Esta guía documenta cómo instalar el controlador de la tarjeta de Firma Digital de Costa Rica y la jerarquía de certificados del Banco Central (SINPE) y del MICITT en el sistema operativo Fedora Workstation 29.

Esta guía de instalación tiene los siguientes propósitos:

Instalación de las dependencias

sudo dnf -y install pcsc-lite icedtea-web java-1.8.0-openjdk-openjfx

sudo systemctl start pcscd.socket

Descarga del “instalador”

cd ~/Descargas/

unzip sfd_ClientesLinux_Rev09.zip

Instalación de los certificados

Es necesario agregar a la lista de confianza la jerarquía de certificados del SINPE y del MICITT. En teoría solamente sería necesario instalar los certificados raíz del MICITT pero en la práctica hay algunas aplicaciones que necesitan los certificados intermedios del SINPE para completar la cadena a la hora de validar. El último instalador también incluye una CA del BCCR, probablemente para el certificado de código de su propio firmador (que en teoría tampoco debería ser necesario si el sistema operativo está correctamente actualizado). Para ello, un conjunto de comandos:

sudo cp ~/Descargas/Firma\ Digital/Certificados/* /usr/share/pki/ca-trust-source/anchors/
sudo update-ca-trust

Instalación del módulo PKCS#11

Aunque hay un módulo en el directorio Librerías, no es la versión más reciente y tiene varios defectos de enlazado. La versión distribuida en el paquete PinTool es más reciente y funciona correctamente en todos los programas probados. En el siguiente proceso se extrae y se instala conservando la fecha original de la librería.

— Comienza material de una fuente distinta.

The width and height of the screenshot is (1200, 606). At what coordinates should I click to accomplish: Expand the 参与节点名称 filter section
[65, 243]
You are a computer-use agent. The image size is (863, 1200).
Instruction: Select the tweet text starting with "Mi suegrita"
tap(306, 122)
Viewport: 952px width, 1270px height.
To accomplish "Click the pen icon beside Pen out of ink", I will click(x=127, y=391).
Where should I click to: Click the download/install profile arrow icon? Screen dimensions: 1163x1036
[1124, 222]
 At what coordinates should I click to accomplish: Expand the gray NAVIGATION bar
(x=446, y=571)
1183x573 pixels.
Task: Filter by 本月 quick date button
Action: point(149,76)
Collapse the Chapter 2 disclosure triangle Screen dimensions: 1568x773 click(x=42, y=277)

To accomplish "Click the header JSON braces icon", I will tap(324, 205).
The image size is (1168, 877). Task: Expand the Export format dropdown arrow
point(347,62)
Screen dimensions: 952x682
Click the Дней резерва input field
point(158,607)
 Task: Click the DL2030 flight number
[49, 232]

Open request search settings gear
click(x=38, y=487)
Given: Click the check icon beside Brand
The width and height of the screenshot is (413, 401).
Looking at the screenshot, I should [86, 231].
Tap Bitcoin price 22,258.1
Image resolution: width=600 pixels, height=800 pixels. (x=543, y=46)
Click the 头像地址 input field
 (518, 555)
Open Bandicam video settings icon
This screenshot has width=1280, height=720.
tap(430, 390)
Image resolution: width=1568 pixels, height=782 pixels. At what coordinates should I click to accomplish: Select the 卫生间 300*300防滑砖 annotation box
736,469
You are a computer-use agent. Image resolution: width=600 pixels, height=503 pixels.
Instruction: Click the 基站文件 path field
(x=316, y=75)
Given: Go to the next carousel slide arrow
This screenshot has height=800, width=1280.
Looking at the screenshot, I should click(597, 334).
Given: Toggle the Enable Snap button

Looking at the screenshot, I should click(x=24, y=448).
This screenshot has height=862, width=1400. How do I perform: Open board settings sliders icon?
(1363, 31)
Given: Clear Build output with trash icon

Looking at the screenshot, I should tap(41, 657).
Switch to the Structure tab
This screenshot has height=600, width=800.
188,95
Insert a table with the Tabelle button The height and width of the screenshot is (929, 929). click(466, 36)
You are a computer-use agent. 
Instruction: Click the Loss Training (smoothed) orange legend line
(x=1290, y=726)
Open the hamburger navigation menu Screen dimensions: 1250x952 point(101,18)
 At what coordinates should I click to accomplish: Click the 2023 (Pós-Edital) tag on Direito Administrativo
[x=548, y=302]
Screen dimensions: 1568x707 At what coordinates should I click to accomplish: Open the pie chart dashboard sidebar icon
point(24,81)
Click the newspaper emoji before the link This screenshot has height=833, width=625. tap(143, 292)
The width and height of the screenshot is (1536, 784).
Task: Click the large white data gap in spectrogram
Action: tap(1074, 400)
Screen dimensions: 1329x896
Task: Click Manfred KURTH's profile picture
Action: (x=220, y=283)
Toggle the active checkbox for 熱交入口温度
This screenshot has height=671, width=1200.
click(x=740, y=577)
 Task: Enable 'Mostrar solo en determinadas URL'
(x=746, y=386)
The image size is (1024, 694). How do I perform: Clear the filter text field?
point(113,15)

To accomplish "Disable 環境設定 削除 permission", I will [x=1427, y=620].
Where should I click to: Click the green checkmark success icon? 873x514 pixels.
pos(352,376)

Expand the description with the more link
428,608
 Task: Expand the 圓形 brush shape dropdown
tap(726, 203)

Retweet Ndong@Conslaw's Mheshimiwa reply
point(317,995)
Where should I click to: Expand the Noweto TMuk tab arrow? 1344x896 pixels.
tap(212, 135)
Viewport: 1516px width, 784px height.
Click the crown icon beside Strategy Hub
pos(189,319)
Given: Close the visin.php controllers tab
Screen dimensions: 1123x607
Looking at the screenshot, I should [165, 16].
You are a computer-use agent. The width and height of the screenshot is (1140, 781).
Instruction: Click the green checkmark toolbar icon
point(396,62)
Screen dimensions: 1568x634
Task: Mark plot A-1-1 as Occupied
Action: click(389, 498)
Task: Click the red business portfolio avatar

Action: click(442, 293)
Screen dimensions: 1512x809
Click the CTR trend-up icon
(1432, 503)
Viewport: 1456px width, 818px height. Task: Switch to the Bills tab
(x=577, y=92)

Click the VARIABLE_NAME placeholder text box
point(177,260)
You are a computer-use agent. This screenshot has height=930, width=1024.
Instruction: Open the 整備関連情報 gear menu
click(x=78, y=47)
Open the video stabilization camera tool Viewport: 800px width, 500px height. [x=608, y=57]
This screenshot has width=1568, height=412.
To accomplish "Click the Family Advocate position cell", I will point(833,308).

cd ~/Descargas/Firma\ Digital/PinTool/IDProtect\ PINTool\ 6.41.01/RPM/

rpm2cpio idprotectclient-641.01-0.x86_64.rpm | cpio -dim ./usr/lib/x64-athena/libASEP11.so

sudo cp -p usr/lib/x64-athena/libASEP11.so /usr/lib64/
sudo ln -s /usr/lib64/libASEP11.so /usr/lib/

sudo mkdir -p /usr/lib/x64-athena/

sudo ln -s /usr/lib64/libASEP11.so /usr/lib/x64-athena/
xhost si:localuser:root
sudo mkdir /etc/Athena/

sudo gedit /etc/Athena/IDPClientDB.xml
<?xml version="1.0" encoding="utf-8" ?>
<IDProtect>
 <TokenLibs>
  <IDProtect>
   <Cards>
    <IDProtectXF>
     <ATR type='hexBinary'>3BDC00FF8091FE1FC38073C821106600000000000000</ATR>
     <ATRMask type='hexBinary'>FFFF00FFF0FFFFFFFFFFFFFFFFF0FF00000000000000</ATRMask>
    </IDProtectXF>
   </Cards>
  </IDProtect>
 </TokenLibs>
</IDProtect>
sudo gedit /usr/share/p11-kit/modules/firma-digital.module
remote: |bwrap --unshare-all --dir /tmp --ro-bind /etc/Athena /etc/Athena --proc /proc --dev /dev --ro-bind /usr /usr --symlink /usr/lib64 /lib64 --ro-bind /var/run/pcscd /var/run/pcscd p11-kit remote /usr/lib64/libASEP11.so

Eso es todo. Es necesario reiniciar Firefox y cualquier otra aplicación que use certificados para que se apliquen los cambios. Si se ha insertado el lector y la tarjeta al lector, estas aplicaciones preguntarán por el PIN en páginas donde se solicite autenticación (por ejemplo en el sitio web de Internet Banking del Banco Nacional), lo que indicará que se la instalación ha sido exitosa.

Si el componente de firma del Banco Central está instalado debería funcionar para poder realizar la prueba de firma. El sitio web de Soporte Firma Digital podría usar todavía la prueba de Java y no funciona con los navegadores modernos. En su lugar podría usarse la prueba con el firmador BCCR desde la página de Firma Digital de verificación de certificados (requiere instalar los certificados para poder entrar).

Quizás resulte interesante utilizar la herramienta Firmador, software libre para firmar documentos.